§ **INSTRUCTIONS FOR THE TASK**: Continue the profile of Grinnell's history faculty from the point where it stops.

§ **SOURCE TEXT**:

========================

Three stories: Grinnell's diverse history department
Clockwise from top left: John Wei, assistant professor of history; Al Lacson, instructor of history; and Pablo Silva, associate professor of history. Grinnell College has a strong commitment to diversity, and the Department of History embodies that commitment through its faculty, three of whom are the children of first-generation immigrants: Pablo Silva, John Wei, and Al Lacson. Although the countries they came from and their stories are different, they all ended up teaching in the history department here at Grinnell.
Pablo Silva
Associate Professor of History Pablo Silva was born in Chile, and his family moved to the United States in the late '60s. His parents were both doctors in a rural hospital and received medical fellowships to study abroad.
The fellowships -- at Dartmouth for his father and Yale for his mother -- were supposed to end in 1973, but that September, General Pinochet organized a coup and forced Chile into military rule. As they watched the Chilean economy collapse, the Silva family spent the next decade in limbo, wanting to return to their homeland but unable to.
"Every time [my parents] thought about going back, things would get disastrously worse," Silva says. "After a few years ... it would have been tough to go back. And so we ended up Americans."
Silva decided to travel back to Chile after graduating from college in 1989. This was the year of the first democratic election since the coup, and Silva was mystified by what he encountered.
"I could understand what people were saying and I could read the newspapers, but I couldn't really understand," he says. "I decided then ... it would be really interesting to know more about the history of this place."
Silva decided to make Chile his focus of study and he goes back frequently for research, as he has this past year while on sabbatical. Without his Chilean back-story, he says he probably would have ended up like his parents, in med school.
Al Lacson
Instructor of History Al Lacson's parents met in San Diego after emigrating from the Philippines. His father, like many Filipinos of his generation, enlisted in the U.S. Navy as a cook. They eventually settled outside San Diego in Chula Vista.
Because of the military base there, Lacson grew up with many other Filipinos, as well as Mexicans and other Latinos. Lacson says he mostly hung out with Mexicans, which caused some animosity among the other Filipinos.
"Most of my friends were Mexican when I went to the junior high," he says. "There was a group of Filipinos I didn't hang out with so much, and they might have seen me as some sort of traitor. I know this because about 15 of them came to my house to beat me up."

========================

§ **LISTED RECORDS**:
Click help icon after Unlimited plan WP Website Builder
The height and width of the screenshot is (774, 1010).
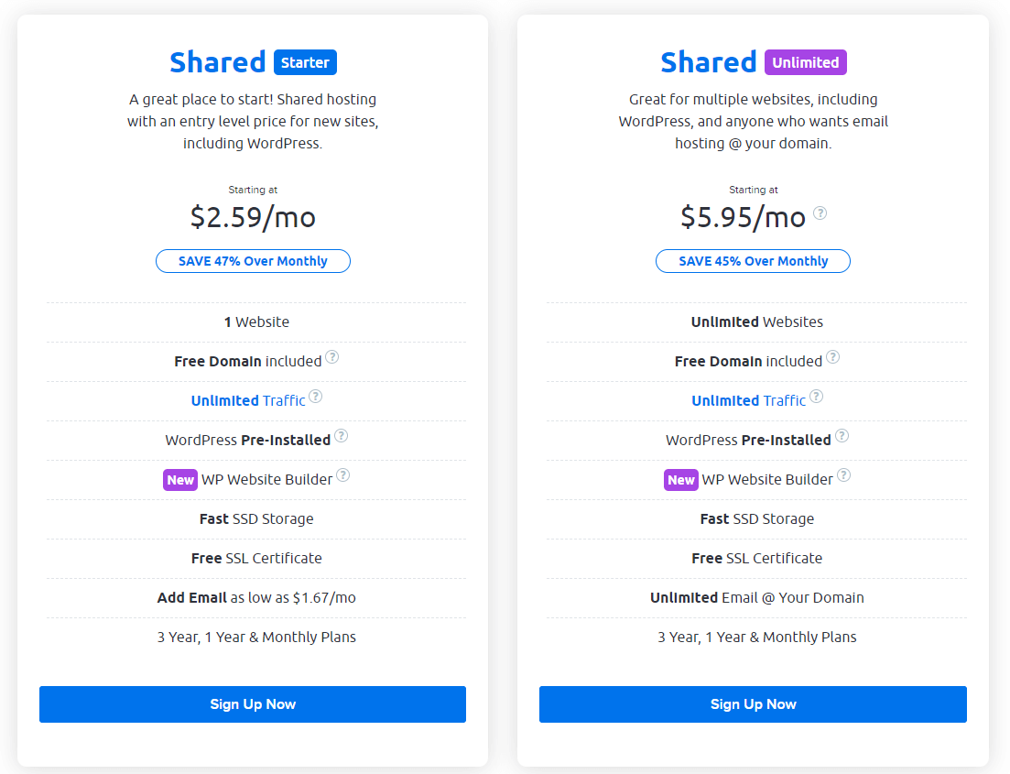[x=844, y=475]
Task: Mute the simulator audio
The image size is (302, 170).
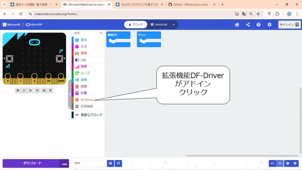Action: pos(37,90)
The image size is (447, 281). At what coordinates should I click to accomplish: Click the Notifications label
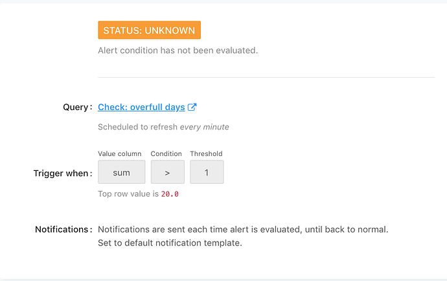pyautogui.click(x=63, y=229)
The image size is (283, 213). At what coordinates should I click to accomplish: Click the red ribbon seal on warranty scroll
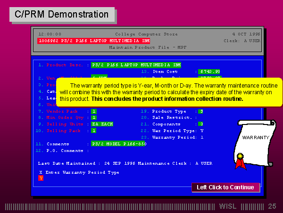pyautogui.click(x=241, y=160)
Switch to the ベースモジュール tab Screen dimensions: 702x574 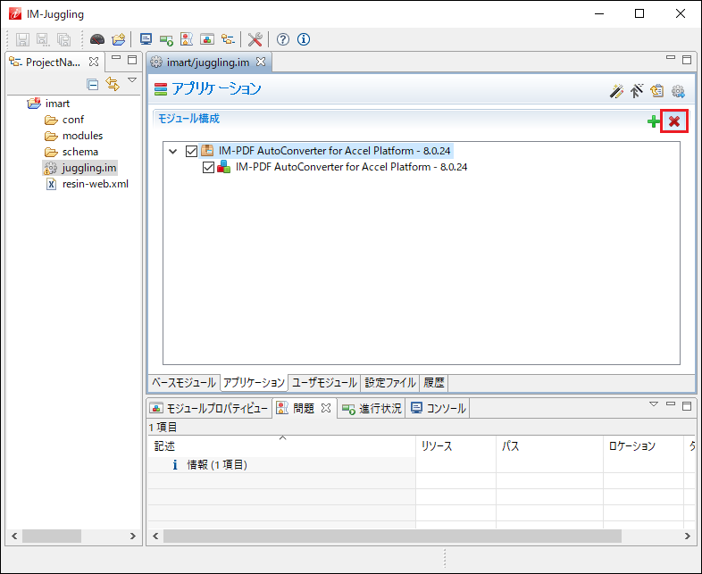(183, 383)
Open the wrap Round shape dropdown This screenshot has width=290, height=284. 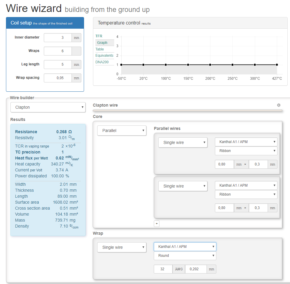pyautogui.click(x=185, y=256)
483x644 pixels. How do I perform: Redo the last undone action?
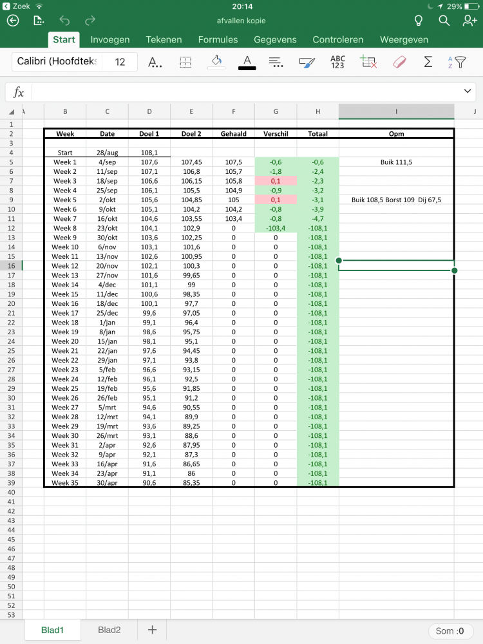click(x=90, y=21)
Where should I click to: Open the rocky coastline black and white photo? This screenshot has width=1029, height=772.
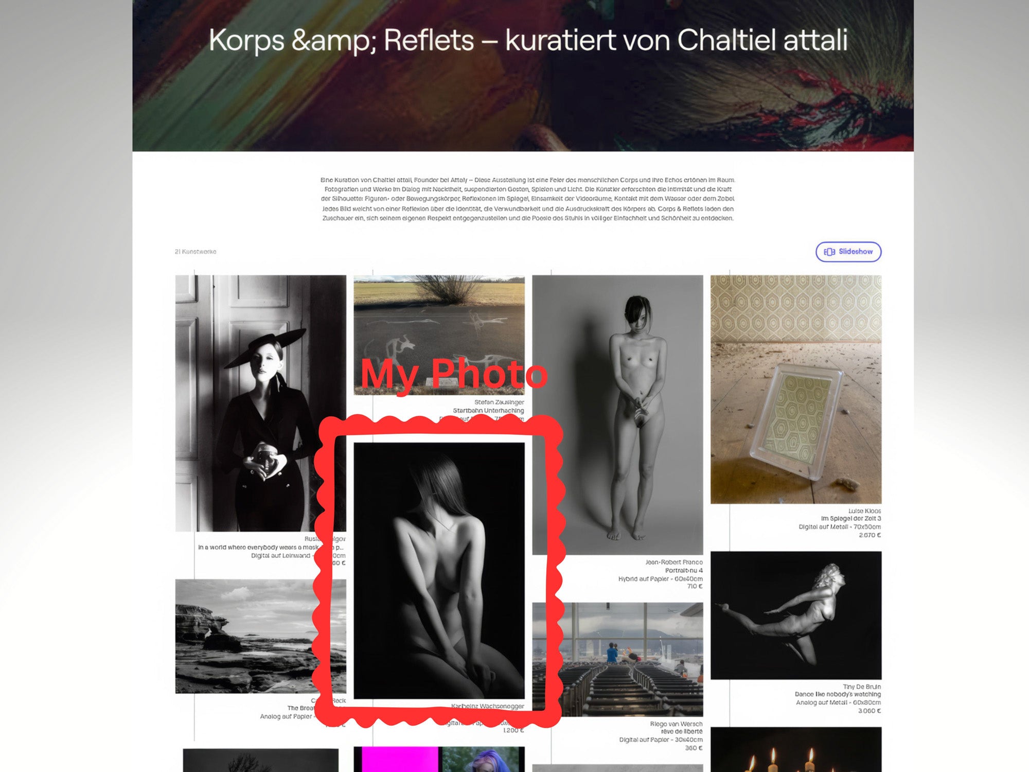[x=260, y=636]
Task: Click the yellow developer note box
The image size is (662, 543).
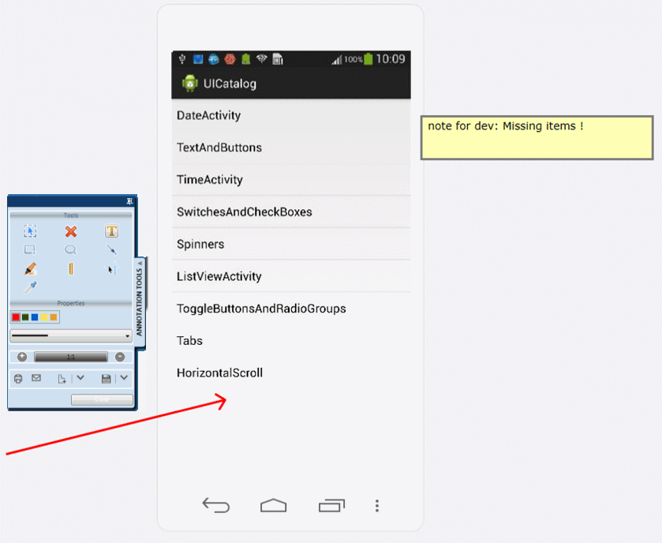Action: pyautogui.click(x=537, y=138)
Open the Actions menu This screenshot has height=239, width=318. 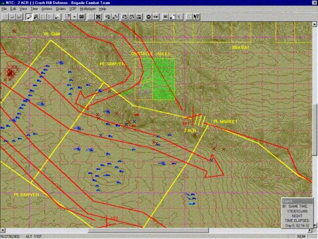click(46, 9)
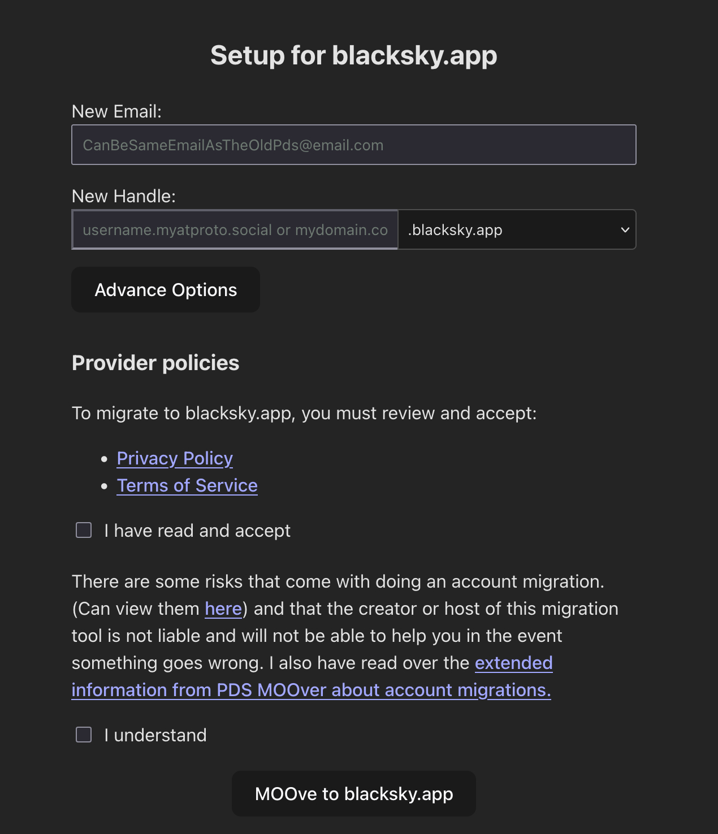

========================

§ **ANSWER FOR THE TASK**:
Lacson's parents emigrated from the Philippines to improve their economic situation, so when he decided to major in history in college, his parents were not so supportive.
"Both my parents thought of college as a vocational school," he explains. "When I decided to be a history major in college, they were both sort of [unhappy] and had no idea what [I] was going to go with that."
Now that he is working, Lacson says his parents are now satisfied with the career he has chosen.
"They're happy now that I have a job, but they still don't quite understand my work," he says. "My father wonders why I still need to read in order to teach."
John Wei
Assistant Professor of History John Wei's parents emigrated from Taiwan for graduate school, where they made many Chinese friends. Wei was born in Connecticut, grew up in a vibrant Chinese community, and attended Chinese school every week.
"Other Chinese parents in the area created a Chinese language school where people would volunteer to teach Chinese language classes," he explains. "We would go to learn and not forget everything."
Even though he did maintain his Chinese roots, Wei does not feel alienated from his American experience.
"In lots of literature on immigrant experience, they talk about a loss of identity and not really fitting in," Wei says. "I didn't really have many of those experiences growing up ... I've always thought of myself as an American, a Chinese American."
But there are some things Wei still can't get used to.
"One thing I still can't get over is how most Americans walk around with shoes inside," he says. "You get everything dirty."